Charles Henry Turner est l'une des grandes figures oubliées de la science. Né en 1867, il consacre sa vie à l'étude des animaux, de leur anatomie, de leurs comportements, de leurs perceptions et de leur intelligence. Scientifique passionné, travaillant sans relâche pour alimenter sa discipline, il bat de nombreux records, produit d'innombrables publications, mais il est également confronté à une société qui refuse de lui accorder le crédit qu'il mérite.

À cause de ses origines afro-américaines, les contributions de Turner bénéficieront à tous, mais son nom tombera dans les oubliettes de l'histoire. En parallèle de sa vie de chercheur, de professeur et de père de famille, il trouve encore le temps de militer pour l'égalité des droits civiques, et pour l'accès à l'éducation, d'offrir aux jeunes générations la chance qu'on lui refuse. L'histoire de Charles Turner, c'est celle d'un combat mené dans l'humilité, la passion et la détermination. Un combat qu'il est grand temps de déterrer de l'oubli.


👉Abonnez-vous sur votre apps et plateformes audio préférées 🎙️


Pour aller plus loin :


Transcription du podcast :

Bienvenue dans Chasseurs de science, un podcast produit par Futura. Je m'appelle Emma, et je serai votre guide temporelle au cours de cette excursion. Aujourd'hui, nous plongeons dans le cerveau des animaux et des petites bêtes aux côtés de Charles Henry Turner, l’un des plus grands scientifiques oubliés du début du XXe siècle. Vous écoutez Chasseurs de sciences, si ce podcast vous plaît, n'hésitez pas à nous soutenir en le partageant sur les réseaux sociaux et en nous laissant une note sur les plateformes de diffusion.
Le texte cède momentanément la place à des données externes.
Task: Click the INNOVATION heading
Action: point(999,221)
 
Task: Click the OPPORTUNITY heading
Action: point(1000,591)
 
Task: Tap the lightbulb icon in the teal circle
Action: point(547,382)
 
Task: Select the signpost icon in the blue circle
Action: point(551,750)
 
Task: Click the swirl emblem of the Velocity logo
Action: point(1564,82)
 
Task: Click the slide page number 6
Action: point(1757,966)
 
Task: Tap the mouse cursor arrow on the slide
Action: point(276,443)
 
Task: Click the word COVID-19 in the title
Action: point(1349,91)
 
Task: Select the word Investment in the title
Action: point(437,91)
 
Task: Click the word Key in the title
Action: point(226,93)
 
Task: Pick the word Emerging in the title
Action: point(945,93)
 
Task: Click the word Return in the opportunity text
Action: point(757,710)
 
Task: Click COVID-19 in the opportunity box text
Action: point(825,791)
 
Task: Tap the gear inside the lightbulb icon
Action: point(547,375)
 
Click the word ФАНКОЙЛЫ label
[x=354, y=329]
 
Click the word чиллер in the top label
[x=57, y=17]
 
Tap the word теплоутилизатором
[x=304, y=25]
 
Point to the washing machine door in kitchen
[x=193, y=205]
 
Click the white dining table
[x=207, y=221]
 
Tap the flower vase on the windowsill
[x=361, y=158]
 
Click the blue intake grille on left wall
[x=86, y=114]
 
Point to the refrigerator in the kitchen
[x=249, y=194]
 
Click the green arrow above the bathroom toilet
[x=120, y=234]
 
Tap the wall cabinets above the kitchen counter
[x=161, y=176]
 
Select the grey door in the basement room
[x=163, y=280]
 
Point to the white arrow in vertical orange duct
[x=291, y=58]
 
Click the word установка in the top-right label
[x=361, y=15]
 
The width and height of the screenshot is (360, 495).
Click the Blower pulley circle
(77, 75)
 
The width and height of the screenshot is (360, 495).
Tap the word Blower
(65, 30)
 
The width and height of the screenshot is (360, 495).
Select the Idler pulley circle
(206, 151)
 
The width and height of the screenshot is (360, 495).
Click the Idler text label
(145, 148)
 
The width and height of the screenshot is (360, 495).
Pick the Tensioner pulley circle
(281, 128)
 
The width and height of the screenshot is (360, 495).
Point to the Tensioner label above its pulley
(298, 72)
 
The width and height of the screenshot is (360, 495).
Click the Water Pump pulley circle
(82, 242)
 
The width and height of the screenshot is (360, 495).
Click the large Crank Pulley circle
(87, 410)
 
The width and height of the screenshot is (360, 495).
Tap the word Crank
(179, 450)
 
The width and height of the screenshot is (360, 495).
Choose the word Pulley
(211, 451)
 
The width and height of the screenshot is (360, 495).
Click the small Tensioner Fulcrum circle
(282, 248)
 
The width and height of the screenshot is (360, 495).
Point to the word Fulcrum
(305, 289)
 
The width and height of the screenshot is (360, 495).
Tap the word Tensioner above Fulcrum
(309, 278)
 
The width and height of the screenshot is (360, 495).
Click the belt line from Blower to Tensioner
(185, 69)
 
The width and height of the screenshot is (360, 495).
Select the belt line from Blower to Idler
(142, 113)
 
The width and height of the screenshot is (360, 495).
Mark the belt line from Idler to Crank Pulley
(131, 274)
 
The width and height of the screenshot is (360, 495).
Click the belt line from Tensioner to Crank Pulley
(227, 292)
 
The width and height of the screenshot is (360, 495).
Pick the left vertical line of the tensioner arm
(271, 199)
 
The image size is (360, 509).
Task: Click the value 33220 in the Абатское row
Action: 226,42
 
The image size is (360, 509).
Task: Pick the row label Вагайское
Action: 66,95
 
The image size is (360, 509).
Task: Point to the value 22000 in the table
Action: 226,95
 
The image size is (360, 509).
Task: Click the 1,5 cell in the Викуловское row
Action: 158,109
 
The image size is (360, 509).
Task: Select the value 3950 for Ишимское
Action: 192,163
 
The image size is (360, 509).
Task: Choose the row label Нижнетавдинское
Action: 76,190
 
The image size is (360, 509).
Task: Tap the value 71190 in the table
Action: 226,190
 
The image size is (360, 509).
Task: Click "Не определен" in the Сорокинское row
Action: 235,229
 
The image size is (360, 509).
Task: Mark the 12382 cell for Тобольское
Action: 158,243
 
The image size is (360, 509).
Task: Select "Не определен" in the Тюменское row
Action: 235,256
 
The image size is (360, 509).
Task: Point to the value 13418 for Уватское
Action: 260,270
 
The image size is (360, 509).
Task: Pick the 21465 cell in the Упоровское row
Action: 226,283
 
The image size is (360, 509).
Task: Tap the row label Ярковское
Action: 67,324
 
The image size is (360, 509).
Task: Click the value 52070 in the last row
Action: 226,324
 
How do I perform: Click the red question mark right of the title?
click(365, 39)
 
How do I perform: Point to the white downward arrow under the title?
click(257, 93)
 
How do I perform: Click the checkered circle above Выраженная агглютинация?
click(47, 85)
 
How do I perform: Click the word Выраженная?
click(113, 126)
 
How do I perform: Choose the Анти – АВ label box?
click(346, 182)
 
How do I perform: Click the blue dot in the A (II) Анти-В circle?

Le soleil de l’été 1910 cogne fort au-dessus de la ville de Saint-Louis, Missouri. Mais Charles Turner n’en a cure. Agenouillé dans un champ qui borde le parc O’Fallon, le scientifique observe avec intensité les abeilles qui s’affairent au milieu du mélilot blanc. Ces dernières semblent ostensiblement ignorer les six disques rouges enduits de miel qu’il a soigneusement disposés au niveau des herbes sauvages. Les oreilles pleines du bourdonnement des travailleuses, il tente désespérément de les attirer lui-même vers ses fleurs artificielles, en vain. Cela fait deux heures qu’il est là, et il redoute que son étude ne se solde par un échec. Soudain, une ouvrière, vient se poser sur le rebord de l’un des disques, juste sous ses yeux. Elle est rapidement rejointe par une seconde, et Turner se réjouit de les voir toutes deux absorber le précieux liquide. L’expérience peut commencer.

Le lendemain, à 8 heures du matin, le scientifique retourne sur place pour découvrir que deux des disques ont été entièrement vidés de leur stock de miel, et que ses sujets ont même été jusqu’à emporter une partie de leur papier rouge, encore imbibé de sucre. Enthousiaste, il accroche six nouveaux cercles rouges identiques aux précédents, et six bleus pour leur part dépourvus de récompense. Immédiatement les abeilles arrivent par nuées pour butiner avec frénésie les coquelicots artificiels de Turner.

Maintenant arrive l’instant crucial : après un quart d’heure de ce manège aérien, alors que les travailleuses repartent vers la ruche pour y déposer leur butin, le chercheur se saisit de l’une des cibles rouges et la remplace par un cercle bleu, dans l’espoir de répondre à la question qui le taraude : « les abeilles sont-elles capables de distinguer les couleurs ? ». Les secondes passent, puis les minutes. Finalement, les créatures reviennent, fonçant tout droit vers le dernier lieu de récolte. Carnet de notes en main, Turner sent ses doigts enserrer le stylo dont la pointe est posée sur la page. Dans un splendide mouvement courbe, les abeilles changent subitement de destination en laissant derrière elles la cible azur, les antennes pointées vers la tache écarlate la plus proche. Turner jubile, mais l’expérimentation n’est pas terminée. Parce qu’il tient à fournir des résultats rigoureux, il passe encore plusieurs jours à tester une trentaine de manipulations, voyageant d’un cercle à l’autre comme une abeille dans un champ de fleurs. Il va jusqu’à façonner de petites cornes d’abondance en papier et recueille, en guise de final, des ouvrières dans la paume de sa main. Avec passion et application il rassemble les données qui lui permettront de mettre fin au débat qui anime le milieu des entomologistes depuis des décennies. Sa conclusion est proclamée avec une humilité et un engouement caractéristiques le 18 juillet 1910 : les abeilles sont bel et bien capables de discriminer les fleurs en fonction de leurs couleurs pour optimiser leur collecte.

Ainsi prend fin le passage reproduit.